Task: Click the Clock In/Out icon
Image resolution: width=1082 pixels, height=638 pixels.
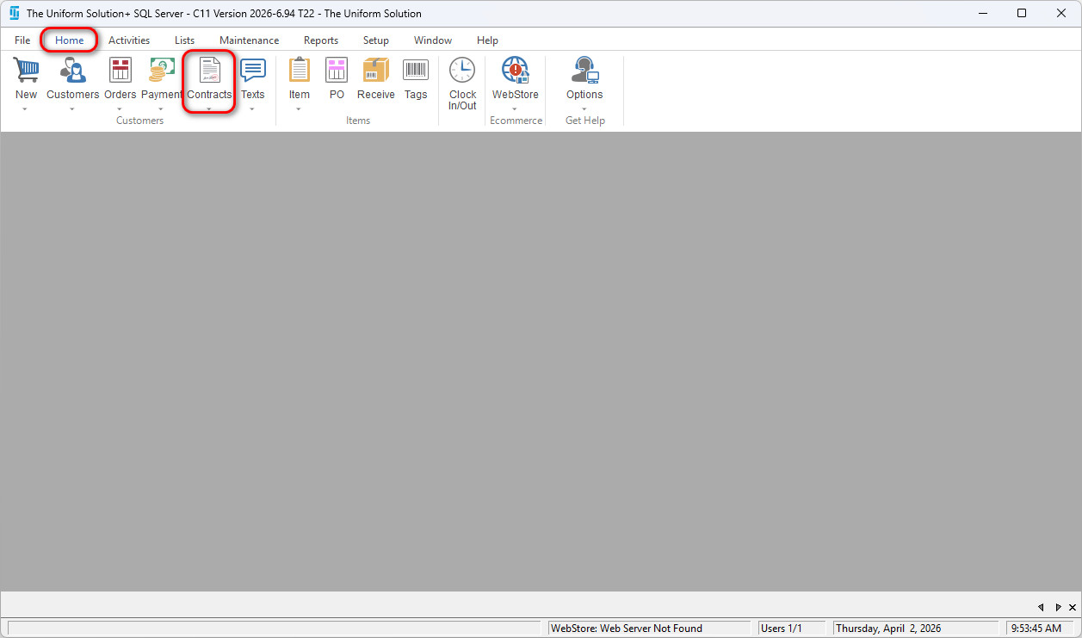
==
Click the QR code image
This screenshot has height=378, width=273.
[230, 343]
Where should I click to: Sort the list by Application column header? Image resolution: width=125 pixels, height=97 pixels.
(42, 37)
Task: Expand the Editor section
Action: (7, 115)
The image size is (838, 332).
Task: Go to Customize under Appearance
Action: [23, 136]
---
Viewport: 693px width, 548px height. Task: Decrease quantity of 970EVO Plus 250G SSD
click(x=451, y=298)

■ TASK TO CARRY OUT: Set down only the lines above that fall between the line holding "Task: Click the Clock In/Out icon" and the line holding "Image resolution: width=1082", inclusive, keeping each exact.

■ ANSWER TO THIS EXERCISE:
Task: Click the Clock In/Out icon
Image resolution: width=1082 pixels, height=638 pixels.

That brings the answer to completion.